▶ Required task: Please duplicate the part of the material that opens with the line containing "Task: Click the orange GET method text" and closes with the line containing "Action: (65, 38)", both lines included.

START Information shown

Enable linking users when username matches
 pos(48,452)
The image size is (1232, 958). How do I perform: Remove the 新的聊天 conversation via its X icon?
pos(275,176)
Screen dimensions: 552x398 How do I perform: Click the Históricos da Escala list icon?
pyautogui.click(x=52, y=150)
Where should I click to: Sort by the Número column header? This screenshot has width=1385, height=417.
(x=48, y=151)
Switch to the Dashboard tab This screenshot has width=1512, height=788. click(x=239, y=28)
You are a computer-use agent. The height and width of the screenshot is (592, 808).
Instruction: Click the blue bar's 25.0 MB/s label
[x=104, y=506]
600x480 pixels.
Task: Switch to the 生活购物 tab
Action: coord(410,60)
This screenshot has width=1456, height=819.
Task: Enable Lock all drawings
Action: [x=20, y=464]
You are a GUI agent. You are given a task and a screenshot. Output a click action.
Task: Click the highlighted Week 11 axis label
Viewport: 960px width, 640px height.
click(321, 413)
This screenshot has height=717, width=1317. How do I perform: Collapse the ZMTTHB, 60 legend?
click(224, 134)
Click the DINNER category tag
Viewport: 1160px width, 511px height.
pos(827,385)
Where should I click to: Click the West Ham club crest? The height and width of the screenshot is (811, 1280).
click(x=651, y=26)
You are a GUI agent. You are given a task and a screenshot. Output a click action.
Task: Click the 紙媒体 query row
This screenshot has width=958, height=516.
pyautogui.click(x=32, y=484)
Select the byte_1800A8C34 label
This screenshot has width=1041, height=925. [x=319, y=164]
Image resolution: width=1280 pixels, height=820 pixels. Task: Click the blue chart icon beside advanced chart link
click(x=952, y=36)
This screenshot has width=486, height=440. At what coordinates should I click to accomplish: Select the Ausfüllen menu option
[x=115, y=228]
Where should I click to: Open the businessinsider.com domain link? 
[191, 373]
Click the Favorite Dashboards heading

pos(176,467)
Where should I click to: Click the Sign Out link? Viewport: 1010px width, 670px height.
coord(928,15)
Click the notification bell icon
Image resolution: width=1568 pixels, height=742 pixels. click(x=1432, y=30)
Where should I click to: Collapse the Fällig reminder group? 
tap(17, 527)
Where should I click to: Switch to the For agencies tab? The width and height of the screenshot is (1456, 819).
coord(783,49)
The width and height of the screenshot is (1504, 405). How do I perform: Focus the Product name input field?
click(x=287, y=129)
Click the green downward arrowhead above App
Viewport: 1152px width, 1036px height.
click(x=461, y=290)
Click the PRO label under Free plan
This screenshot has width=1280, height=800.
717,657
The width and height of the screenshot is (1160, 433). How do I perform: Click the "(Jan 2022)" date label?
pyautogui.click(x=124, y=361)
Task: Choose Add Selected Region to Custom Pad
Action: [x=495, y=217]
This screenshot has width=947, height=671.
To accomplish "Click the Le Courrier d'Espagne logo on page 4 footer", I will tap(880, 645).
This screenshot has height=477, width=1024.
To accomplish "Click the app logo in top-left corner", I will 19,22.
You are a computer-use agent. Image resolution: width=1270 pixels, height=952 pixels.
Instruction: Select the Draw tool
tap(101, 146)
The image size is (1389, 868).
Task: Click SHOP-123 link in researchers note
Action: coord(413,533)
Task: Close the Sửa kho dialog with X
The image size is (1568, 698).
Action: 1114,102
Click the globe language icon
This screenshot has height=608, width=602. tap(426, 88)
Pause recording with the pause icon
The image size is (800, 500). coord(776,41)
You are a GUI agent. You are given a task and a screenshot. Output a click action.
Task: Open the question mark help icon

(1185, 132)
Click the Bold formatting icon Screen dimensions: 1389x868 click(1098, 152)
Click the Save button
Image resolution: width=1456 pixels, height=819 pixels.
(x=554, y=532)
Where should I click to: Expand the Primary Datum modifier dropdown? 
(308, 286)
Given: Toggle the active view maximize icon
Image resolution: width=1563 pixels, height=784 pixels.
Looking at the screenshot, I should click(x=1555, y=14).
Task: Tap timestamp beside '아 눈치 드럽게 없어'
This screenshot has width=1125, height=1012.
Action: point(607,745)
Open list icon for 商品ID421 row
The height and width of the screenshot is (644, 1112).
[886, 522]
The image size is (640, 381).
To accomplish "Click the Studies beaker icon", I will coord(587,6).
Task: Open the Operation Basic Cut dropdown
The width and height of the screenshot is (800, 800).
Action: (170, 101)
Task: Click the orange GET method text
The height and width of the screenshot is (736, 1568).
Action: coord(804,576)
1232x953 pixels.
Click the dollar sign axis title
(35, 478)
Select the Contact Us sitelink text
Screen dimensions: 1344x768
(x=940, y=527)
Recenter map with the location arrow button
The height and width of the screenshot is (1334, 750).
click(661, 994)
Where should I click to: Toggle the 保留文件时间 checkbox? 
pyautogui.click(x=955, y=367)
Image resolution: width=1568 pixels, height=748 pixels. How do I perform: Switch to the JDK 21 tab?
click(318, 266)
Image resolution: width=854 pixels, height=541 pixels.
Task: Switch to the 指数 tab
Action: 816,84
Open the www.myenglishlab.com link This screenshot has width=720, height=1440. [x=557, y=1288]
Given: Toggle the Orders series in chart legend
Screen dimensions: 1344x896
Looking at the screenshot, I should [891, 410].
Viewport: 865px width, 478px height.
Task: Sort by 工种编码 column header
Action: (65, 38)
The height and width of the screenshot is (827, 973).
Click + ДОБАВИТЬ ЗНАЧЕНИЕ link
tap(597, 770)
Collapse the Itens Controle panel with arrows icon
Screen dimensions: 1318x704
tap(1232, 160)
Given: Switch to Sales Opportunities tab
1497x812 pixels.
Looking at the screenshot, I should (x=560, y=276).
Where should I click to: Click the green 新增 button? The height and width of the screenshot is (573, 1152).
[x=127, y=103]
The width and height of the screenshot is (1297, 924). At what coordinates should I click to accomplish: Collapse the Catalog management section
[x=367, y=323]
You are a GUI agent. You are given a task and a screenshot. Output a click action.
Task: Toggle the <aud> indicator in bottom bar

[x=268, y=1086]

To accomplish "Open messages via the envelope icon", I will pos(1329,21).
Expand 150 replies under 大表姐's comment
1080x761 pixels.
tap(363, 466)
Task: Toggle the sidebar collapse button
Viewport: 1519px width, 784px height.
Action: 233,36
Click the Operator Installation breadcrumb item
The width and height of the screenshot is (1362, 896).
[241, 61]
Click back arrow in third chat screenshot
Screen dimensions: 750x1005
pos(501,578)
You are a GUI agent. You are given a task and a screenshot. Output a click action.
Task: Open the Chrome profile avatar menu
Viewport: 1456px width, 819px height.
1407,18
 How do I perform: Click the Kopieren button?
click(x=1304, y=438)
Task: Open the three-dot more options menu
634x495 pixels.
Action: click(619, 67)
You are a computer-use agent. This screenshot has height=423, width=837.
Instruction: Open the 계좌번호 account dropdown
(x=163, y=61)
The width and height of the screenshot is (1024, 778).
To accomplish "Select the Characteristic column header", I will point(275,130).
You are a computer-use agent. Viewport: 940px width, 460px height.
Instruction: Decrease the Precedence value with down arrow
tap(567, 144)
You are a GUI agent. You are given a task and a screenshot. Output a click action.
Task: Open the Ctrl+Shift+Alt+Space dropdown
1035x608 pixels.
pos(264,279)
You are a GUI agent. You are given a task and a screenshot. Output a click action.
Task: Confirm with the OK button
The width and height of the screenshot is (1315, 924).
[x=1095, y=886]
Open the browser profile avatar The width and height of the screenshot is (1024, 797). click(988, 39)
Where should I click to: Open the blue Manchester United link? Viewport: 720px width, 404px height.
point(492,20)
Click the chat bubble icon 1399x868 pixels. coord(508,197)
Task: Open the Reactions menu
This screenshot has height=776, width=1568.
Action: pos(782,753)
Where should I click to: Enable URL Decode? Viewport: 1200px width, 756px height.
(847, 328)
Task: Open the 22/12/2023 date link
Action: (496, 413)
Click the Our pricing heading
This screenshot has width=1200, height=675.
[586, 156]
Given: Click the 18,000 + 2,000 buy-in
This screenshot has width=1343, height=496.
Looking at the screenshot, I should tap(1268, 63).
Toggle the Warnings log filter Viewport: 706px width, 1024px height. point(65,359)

END Information shown

▶ Solution for this problem:
Task: Click the orange GET method text
The height and width of the screenshot is (736, 1568).
Action: coord(804,576)
1232x953 pixels.
Click the dollar sign axis title
(35, 478)
Select the Contact Us sitelink text
Screen dimensions: 1344x768
(x=940, y=527)
Recenter map with the location arrow button
The height and width of the screenshot is (1334, 750).
click(661, 994)
Where should I click to: Toggle the 保留文件时间 checkbox? 
pyautogui.click(x=955, y=367)
Image resolution: width=1568 pixels, height=748 pixels. How do I perform: Switch to the JDK 21 tab?
click(318, 266)
Image resolution: width=854 pixels, height=541 pixels.
Task: Switch to the 指数 tab
Action: 816,84
Open the www.myenglishlab.com link This screenshot has width=720, height=1440. [x=557, y=1288]
Given: Toggle the Orders series in chart legend
Screen dimensions: 1344x896
Looking at the screenshot, I should [891, 410].
Viewport: 865px width, 478px height.
Task: Sort by 工种编码 column header
Action: (65, 38)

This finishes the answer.